▶ _Given request 1_
The news report on the anti-Trump rally in Philadelphia names some regional organizations as examples of the groups participants came from. List every one of them.
▶ _Given request 2_
From the report on the Philadelphia anti-Trump rally, render this sentence in Spanish: "I will march with anyone who opposes Trump."
▶ _Given request 3_
Carry on the news report about the anti-Trump rally in Philadelphia, starting after its final sentence.

▶ _Excerpt to read_
— Begin —
‘No more fire and fury’: Group aimed at ousting Trump rallies in Philadelphia

Anti-Trump protesters take to the streets after a rally at Independence Mall. (Emma Lee/WHYY)

Anti-Trump protesters take to the streets after a rally at Independence Mall. (Emma Lee/WHYY)

More than 100 people protesting the Trump administration rallied outside Independence Hall on Saturday, part of two dozen planned actions in cities across the country.

The group Refuse Fascism organized the events, and called for 60 days of nonviolent protests until the election with cries of “Trump Pence Out Now!”

“There can be no more fire and fury from the mouth of a demented bully with its finger on the nuclear trigger,” said organizer Sam Goldman. “We refuse to accept a fascist America.”

A protester carrying a Black Lives Matter flag raises a fiat in solidarity at a Trump/Pence Out Now rally on Independence Mall. (Emma Lee/WHYY)

The event, while much smaller than protests in support of the Movement for Black Lives earlier this summer, drew a diverse cross-section of participants from racial, social, and environmental justice organizations around the region, such as Delco Resist, Montco Activists United, and the Brandywine Peace Community.

Many mentioned a variety of topics where they disagree with the current administration’s policies, from immigration to the environment, but stuck with the underlying message.

“I’m here on behalf of the Trump backlash,” said attendee John Brenis, who lives in Northeast Philadelphia. “I will march with anyone who opposes Trump.”

Participants in the Trump/Pence Out Now rally at Independence Mall carry signs slamming the president. (Emma Lee/WHYY)

The protest came late on the same day that hundreds of pro-Trump boaters took to the Jersey Shore for a floating parade that also was billed as supporting police and law enforcement.

After speeches and poetry in Old City, the anti-Trump group marched behind a truck with a loudspeaker through Center City, calling on outdoor diners on Walnut Street in the Gayborhood to vote.
— End —
[Records from a dataset]
— Begin —
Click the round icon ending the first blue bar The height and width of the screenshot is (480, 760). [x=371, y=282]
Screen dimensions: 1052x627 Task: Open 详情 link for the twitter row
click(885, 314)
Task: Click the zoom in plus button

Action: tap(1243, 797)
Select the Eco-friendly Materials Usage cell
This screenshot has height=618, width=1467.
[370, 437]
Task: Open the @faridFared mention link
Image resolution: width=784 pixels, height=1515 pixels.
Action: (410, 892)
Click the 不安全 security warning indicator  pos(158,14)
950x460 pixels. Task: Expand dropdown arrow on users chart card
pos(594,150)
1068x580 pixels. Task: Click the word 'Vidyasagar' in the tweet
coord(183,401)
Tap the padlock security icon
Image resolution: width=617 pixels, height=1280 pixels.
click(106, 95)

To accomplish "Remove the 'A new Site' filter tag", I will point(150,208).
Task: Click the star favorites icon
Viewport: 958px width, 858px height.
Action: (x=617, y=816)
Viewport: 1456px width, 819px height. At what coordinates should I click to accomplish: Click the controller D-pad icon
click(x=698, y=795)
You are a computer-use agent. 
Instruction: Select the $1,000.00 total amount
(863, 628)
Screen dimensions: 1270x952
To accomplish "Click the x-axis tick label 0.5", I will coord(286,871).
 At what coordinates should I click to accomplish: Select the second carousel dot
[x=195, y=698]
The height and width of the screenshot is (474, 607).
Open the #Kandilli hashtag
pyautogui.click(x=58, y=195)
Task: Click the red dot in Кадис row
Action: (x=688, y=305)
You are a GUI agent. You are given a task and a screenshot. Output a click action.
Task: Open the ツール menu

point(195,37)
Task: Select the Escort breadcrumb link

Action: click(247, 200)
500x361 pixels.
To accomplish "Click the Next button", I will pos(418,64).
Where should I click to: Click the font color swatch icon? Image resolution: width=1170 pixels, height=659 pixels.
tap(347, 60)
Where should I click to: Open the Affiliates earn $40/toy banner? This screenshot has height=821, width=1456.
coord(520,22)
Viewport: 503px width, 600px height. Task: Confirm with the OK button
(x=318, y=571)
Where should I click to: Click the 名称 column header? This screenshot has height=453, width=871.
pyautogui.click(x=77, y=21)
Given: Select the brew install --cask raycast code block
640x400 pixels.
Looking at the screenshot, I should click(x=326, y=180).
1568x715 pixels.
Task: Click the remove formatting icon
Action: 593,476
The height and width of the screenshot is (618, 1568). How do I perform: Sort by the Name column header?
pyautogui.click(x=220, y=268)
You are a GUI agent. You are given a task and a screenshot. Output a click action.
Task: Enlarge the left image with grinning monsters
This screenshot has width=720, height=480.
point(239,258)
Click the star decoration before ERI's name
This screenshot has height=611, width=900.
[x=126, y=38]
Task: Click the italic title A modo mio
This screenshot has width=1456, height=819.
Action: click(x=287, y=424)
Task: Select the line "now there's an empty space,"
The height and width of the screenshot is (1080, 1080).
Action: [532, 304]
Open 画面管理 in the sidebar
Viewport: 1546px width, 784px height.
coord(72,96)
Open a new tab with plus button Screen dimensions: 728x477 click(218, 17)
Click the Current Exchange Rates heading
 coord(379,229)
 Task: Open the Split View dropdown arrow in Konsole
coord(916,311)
— End —
▶ _Task response 1_
Delco Resist, Montco Activists United, the Brandywine Peace Community

▶ _Task response 2_
Marcharé con cualquiera que se oponga a Trump.

▶ _Task response 3_
The group also stopped outside of the federal prison at Seventh and Arch streets, and rapper Bright Fame performed while the people incarcerated inside the building tapped on their windows. They were watched and escorted by more than a dozen police officers on bikes and at least a half dozen police cars.

For an event pointed at the November election, there was almost no mention of Democratic nominee Joe Biden. At one point, a bystander walked by the group and yelled, “Biden sucks!” One of the protesters responded, “We don’t like him either.”

Instead, the focus stayed squarely on the current administration, and concerns that all norms of democracy will be thrown out in a second Trump term.

“If you think these four years were bad, imagine four more years when he doesn’t have to campaign,” speaker Jamal Henderson said.

Anti-Trump protesters arrive at City Hall after winding through Center City. (Emma Lee/WHYY)

He also criticized President Trump’s negative comments about this summer’s sweeping protests, and contrasted them with statements he has made that were more equivocal about violence associated with white supremacist aims.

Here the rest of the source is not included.